▸ **What the task requires**
In the records below, print each line exactly and leave every image out.

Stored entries
»»

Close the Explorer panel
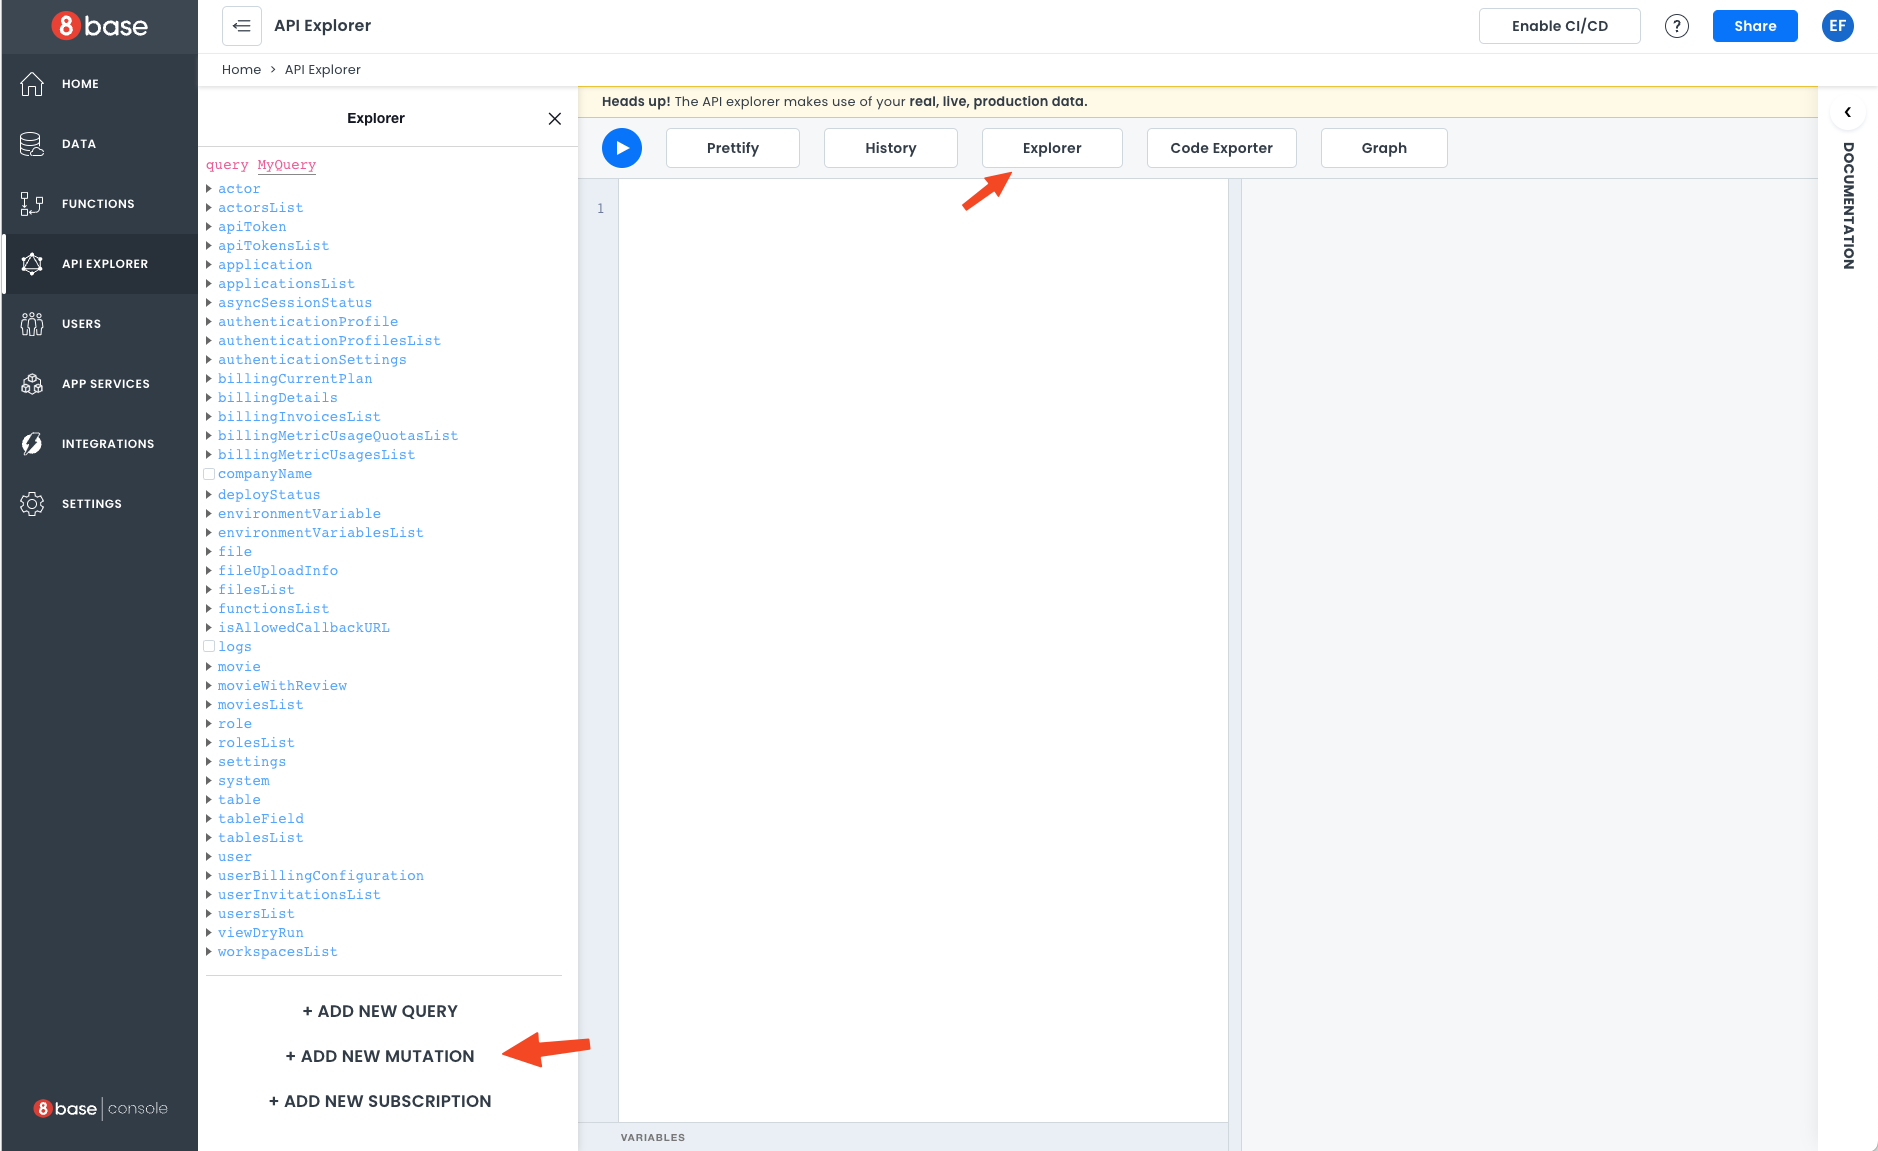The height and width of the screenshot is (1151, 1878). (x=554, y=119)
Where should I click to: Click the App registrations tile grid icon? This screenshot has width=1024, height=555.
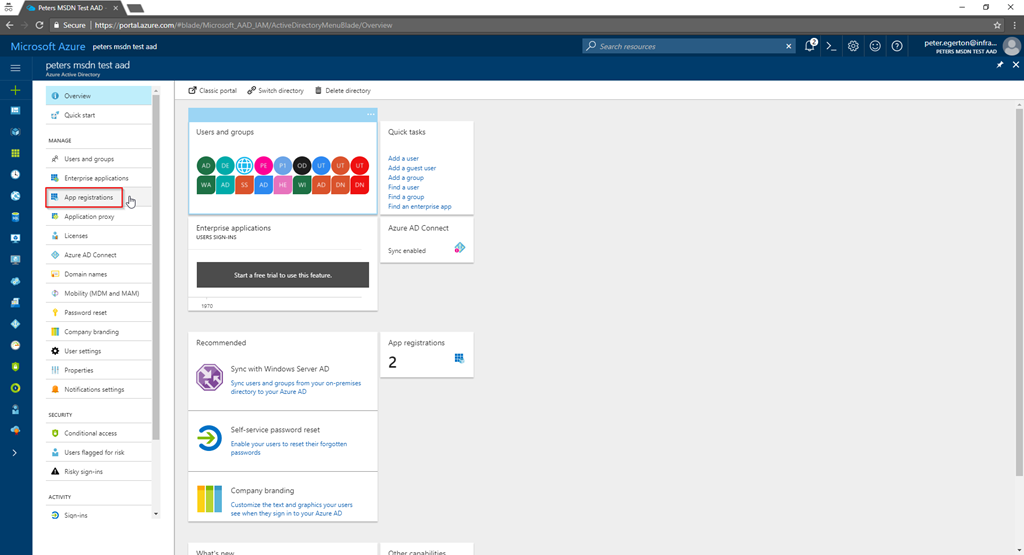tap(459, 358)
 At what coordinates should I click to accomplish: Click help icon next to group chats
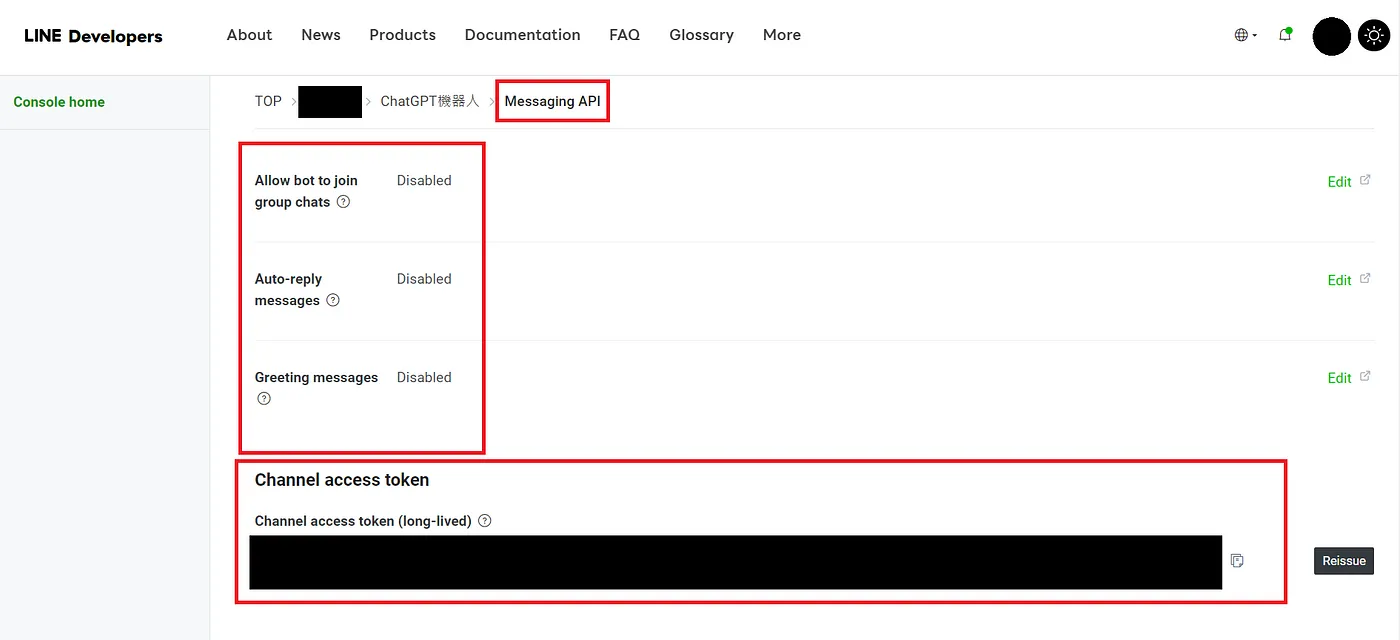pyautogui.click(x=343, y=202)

««

▸ **Answer to this exercise**
Close the Explorer panel
The height and width of the screenshot is (1151, 1878). (x=554, y=119)
Where should I click to: Click the App registrations tile grid icon? This screenshot has width=1024, height=555.
tap(459, 358)
 At what coordinates should I click to accomplish: Click help icon next to group chats
pyautogui.click(x=343, y=202)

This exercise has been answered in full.